There was the most fabulous sunrise this morning, and I missed the best part when much of the sky was on fire and the rest was flushed with pink. I had left it too late to walk to the usual spot, and the car needed defrosting.
Viewed from this place, the sun is now about a week away from rising directly behind the gritstone capped, limestone mountain of Ingleborough.
My harshest critic (he shall remain nameless today) will castigate me for another "safety" shot. I protest that I want to show the passage of the sun as it moves towards its highest latitude and zenith. It's all right for him, he gets to visit interesting places during work time when I am chained to my desk. Not that he is a position to be too critical today, as he's been playing Dodgems again.

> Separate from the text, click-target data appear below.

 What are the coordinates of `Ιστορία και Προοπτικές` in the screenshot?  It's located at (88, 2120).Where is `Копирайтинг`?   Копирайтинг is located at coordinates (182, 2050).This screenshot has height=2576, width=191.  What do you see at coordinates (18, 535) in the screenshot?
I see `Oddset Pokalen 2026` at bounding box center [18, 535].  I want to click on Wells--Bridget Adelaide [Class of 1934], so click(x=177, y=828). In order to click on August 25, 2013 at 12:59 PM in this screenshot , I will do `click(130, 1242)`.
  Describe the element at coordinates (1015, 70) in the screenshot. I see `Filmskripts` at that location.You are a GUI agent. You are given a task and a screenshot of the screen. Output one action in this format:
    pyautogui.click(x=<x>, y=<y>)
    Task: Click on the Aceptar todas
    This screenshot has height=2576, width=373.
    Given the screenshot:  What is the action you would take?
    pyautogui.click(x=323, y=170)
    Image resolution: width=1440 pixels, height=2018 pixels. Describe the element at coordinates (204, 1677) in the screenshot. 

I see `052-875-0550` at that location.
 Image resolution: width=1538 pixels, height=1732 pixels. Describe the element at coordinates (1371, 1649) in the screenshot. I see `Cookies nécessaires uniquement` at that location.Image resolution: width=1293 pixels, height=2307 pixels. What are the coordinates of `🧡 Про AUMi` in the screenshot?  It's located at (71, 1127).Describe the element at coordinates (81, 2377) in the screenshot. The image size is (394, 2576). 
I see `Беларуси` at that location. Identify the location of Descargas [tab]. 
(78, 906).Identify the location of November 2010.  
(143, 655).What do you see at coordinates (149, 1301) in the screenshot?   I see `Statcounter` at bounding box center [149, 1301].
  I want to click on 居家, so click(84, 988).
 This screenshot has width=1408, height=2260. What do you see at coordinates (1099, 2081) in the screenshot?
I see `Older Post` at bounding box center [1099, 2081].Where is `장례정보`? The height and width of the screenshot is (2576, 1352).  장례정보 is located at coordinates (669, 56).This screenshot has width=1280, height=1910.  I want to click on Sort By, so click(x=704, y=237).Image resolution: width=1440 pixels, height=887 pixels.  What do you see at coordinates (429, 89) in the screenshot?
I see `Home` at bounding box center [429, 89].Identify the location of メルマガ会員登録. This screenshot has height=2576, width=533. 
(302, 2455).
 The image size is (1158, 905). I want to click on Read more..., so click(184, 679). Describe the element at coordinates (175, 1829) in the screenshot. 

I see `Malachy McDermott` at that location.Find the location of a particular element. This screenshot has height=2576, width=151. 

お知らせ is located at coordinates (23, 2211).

Despite the frost today, signs of Spring are everywhere. A pair of house sparrows has been prospecting the nest box outside the office window this morning, skylarks were singing over the Heversham and Halforth marshes where there were also lapwings peewitting and ducking and diving in aerial display.
My colleague A showed me some video clips of a sparrowhawk in her garden, attracted to the concentration of potential prey around the feeders. It perched for about 10 minutes, not shy of being watched. Meanwhile, a nuthatch froze motionless on the opposite side of a thick branch out of view and remained like that until the hawk had long gone. Later, after another visit, a great spotted woodpecker did exactly the same thing. Sparrowhawks have acute eyesight, but perhaps they are more tuned to movement than to the profiles of birds completely still on a tree branch.
Thank you for all the hearts and stars for yesterday's blip. I shall be away from blip for a few days after today, maybe back on Friday or Saturday.